Info on high-risk individuals has been exposed

Mar 31, 2015 19:50 GMT  ·  By

A total of 15 compact discs storing information about voters in Florida have been sent out by the Division of Elections to entities ordering them, leaving intact contact information that could be detrimental to their owners, if made public.

Although the data included on the discs (name, date of birth, address, phone number, and email address) is not considered confidential by legislation in Florida, some people are considered high-risk professionals and their contact details are exempt from public disclosure.

Social security numbers were not included on the storage media

The individuals who benefit from identification or address confidentiality request range from law enforcement officers, personnel involved in investigations of abuse and revenue collection, to public defenders and victims of violent offenses.

In a statement on Tuesday, the Division of Elections in Florida admitted to having delivered the CDs without redacting the information that could harm persons designated as high-risk professionals.

The privacy blunder occurred earlier this month, following the fulfillment of voter registration record extract requests.

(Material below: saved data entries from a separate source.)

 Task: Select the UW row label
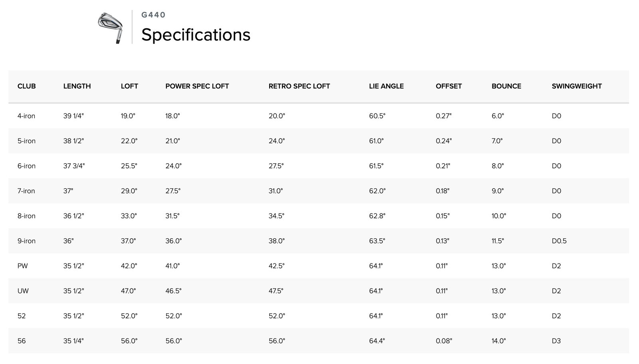pos(23,291)
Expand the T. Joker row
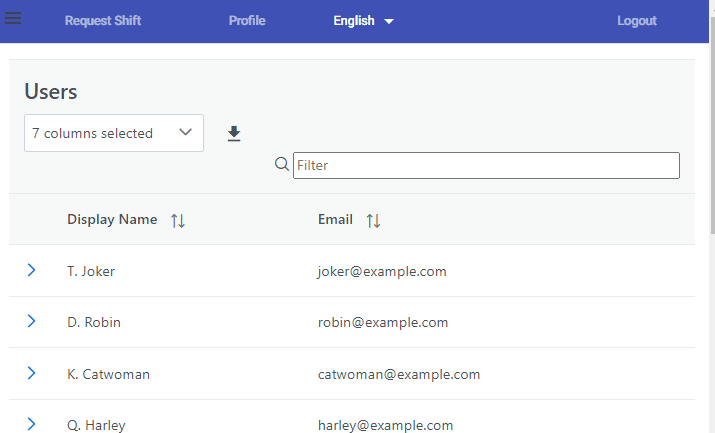 click(31, 270)
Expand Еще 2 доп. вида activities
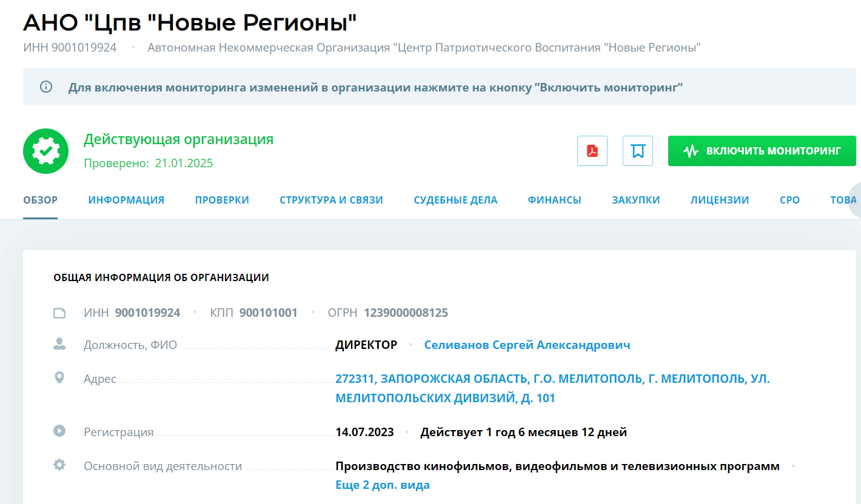The height and width of the screenshot is (504, 861). pos(382,485)
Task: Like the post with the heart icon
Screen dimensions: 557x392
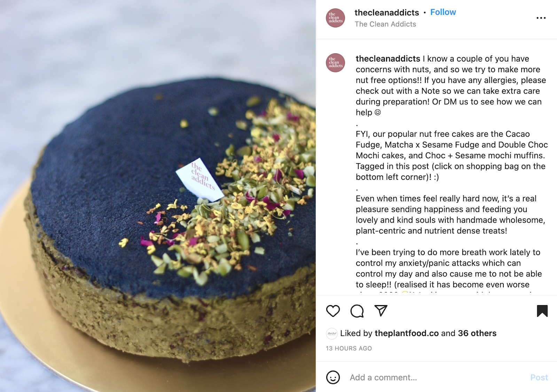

The statement clearly emphasizes that non-confidential data such as social security numbers were not included on the storage media.

Tens of thousands have been affected

“The Florida Division of Elections has already provided written notice to the recipients of 15 CDs containing the exempt information with instructions to disregard, destroy and/or return the information,” reads the disclosure announcement from Florida Department of State.

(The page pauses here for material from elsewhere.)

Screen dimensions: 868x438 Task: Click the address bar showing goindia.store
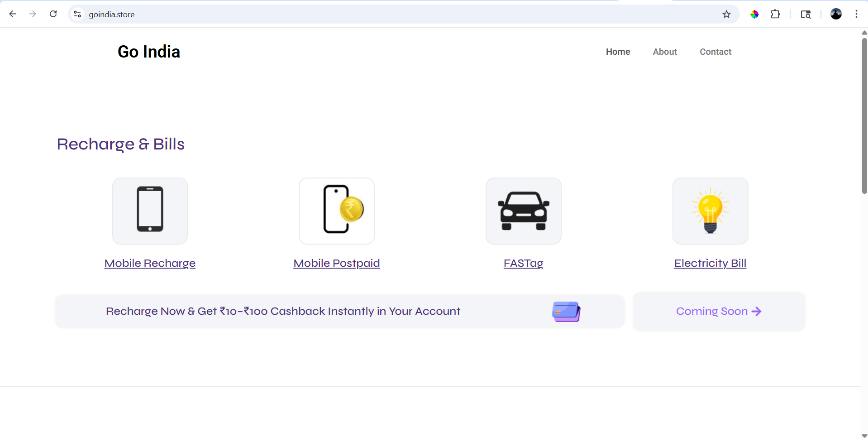pos(362,14)

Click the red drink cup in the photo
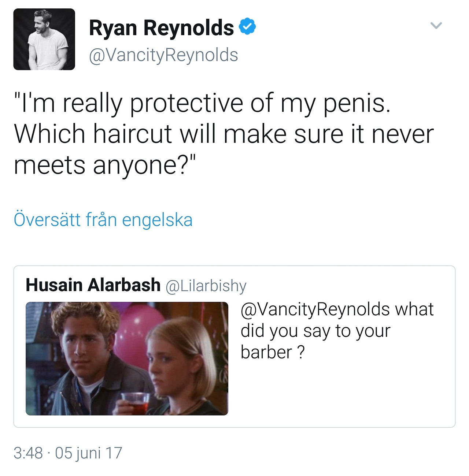coord(135,403)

It is unclear if verification that the media has been indeed destroyed and that the data cannot be recovered will be conducted, and how this can be done, considering that the information stored on the CDs was intended for public release and most likely did not benefit from protection against copying.

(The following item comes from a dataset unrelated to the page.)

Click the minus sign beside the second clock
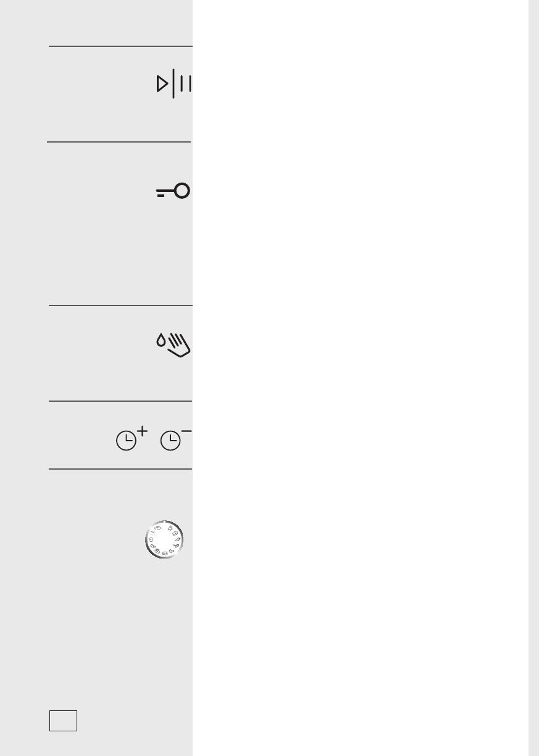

It is further stated that the division started to notify the affected individuals (45,173 of them) that information about them which was not supposed to be public had been exposed.

The blame for the incident has been put on “a malfunction in the automated software used to process record extract requests.”

Florida Department of State said that the affected people are unlikely to suffer any consequences as a result of the exposure, but should they face any threats, harassment or fraud attempts, they should contact local law enforcement.

[UPDATE, April 4]: Tom Alciere, maintainer of flvoters.com (data breach notice) and one of the recipients of the media containing protected contact info chose not to make the information public, in order to keep innocent individuals out of harm's way.

"I chose not to publish the non-public data because some of those persons are crime victims hiding from their attackers; and there are crazy people out there who would target a cop's family members, who don't even deserve it," he told Softpedia.